The two columns, counting from the right, contain rectangles that appear to be of different sizes, and yet the data labels claim each piece represents 1%, and in some cases "< 1%". The simultaneous manipulation of both the height and the width plays mind tricks.
Also, while one would ordinarily applaud the dropping of decimals from a chart like this, doing so actually creates the ugly problem that the five pieces of 1% (on the left column shown here) have the same width but clearly varying heights!
What about this section of the plot shown on the left? Does the smaller green box look like it's less than 1/3 the size of the longer green box? This chart is clearly not self-sufficient, and as such one might prefer a simple data table.
The downfall of the mosaic plot is that it gives the illusion of having two dimensions but only an illusion: in fact, the chart is dominated by one dimension, as all proportions are relative to the grand total.
For instance, the chart says that 6% of all smartphone users are between the ages of 18 and 24 AND uses an Android phone. It also tells us that 2% of all smartphone users are between 35 and 44 AND uses a Palm phone. Those are not two numbers anyone would desire to compare. There are hardly any practical questions that require comparing them.
Sometimes, the best way to handle two dimensions is not to use two dimensions.
The original article notes that "Of the three most popular smartphone operating systems, Android seems to attract more young consumers." In the chart shown below, we assume that the business question is the relative popularity of phone operating systems across age groups.
The right metric for comparison is the market share of each OS within an age group.
For example, tracing the black line labeled "Android", this chart tells us that Android has 37% of the 18-24 market while it has about 20% of the 65 and up market.
Android has an overall market share of about 30%, and that average obscures a youth bias that is linear with age.
On the other hand, the iPhone (green line) has also an average market share of about 30% but its profile is pretty flat in all age groups except 65 and up where it has considerable strength.
Further, the gap between Android and iPhone at the older age group actually opens up at 55 years and up. In the 55-64 age group, the iPhone holds a market share that is similar to its overall average while the Android performs quite a bit worse than its average. We note that Palm OS has some strength in the older age groups as well while the Blackberry also significantly underperforms in 65 and over.
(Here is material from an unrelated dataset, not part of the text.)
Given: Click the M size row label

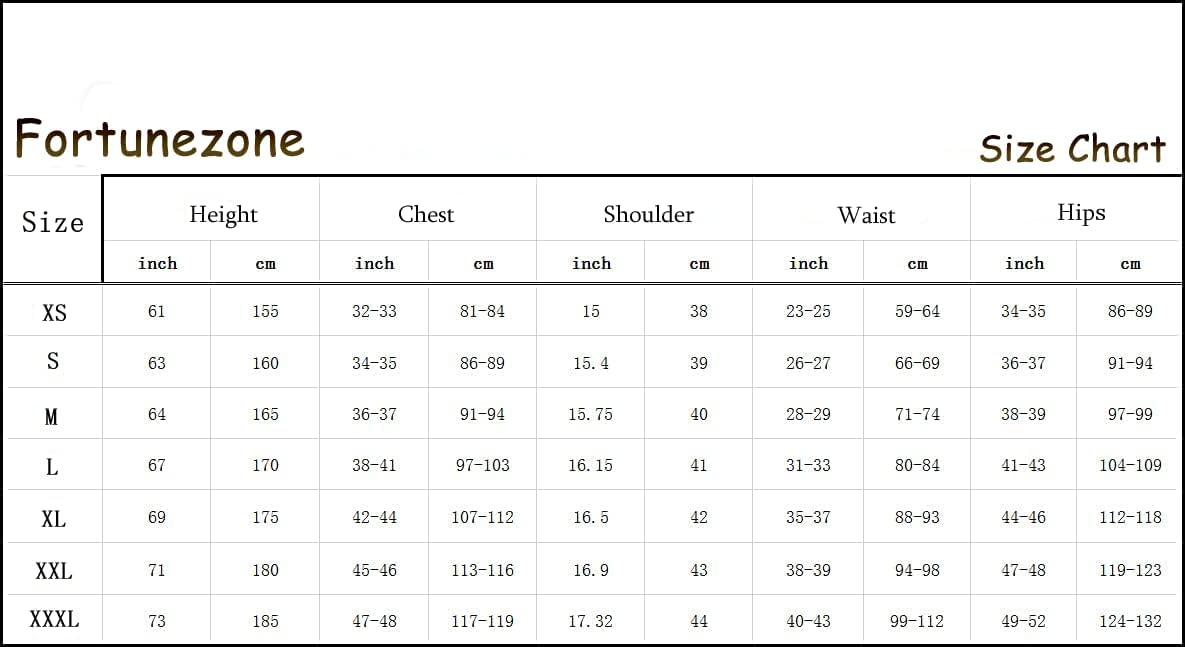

Why aren't all these insights visible in the mosaic chart? It all because the chosen denominator of the entire market (as opposed to each age group) makes a lot of segments very small, and then the differences between small segments become invisible when placed beside much larger segments.
Now, the reconstituted chart gives no information about the relative sizes of the age groups. The market size for the older groups is quite a bit smaller than the younger groups. This information should be provided in a separate chart, or as a little histogram tucked under the age-group axis.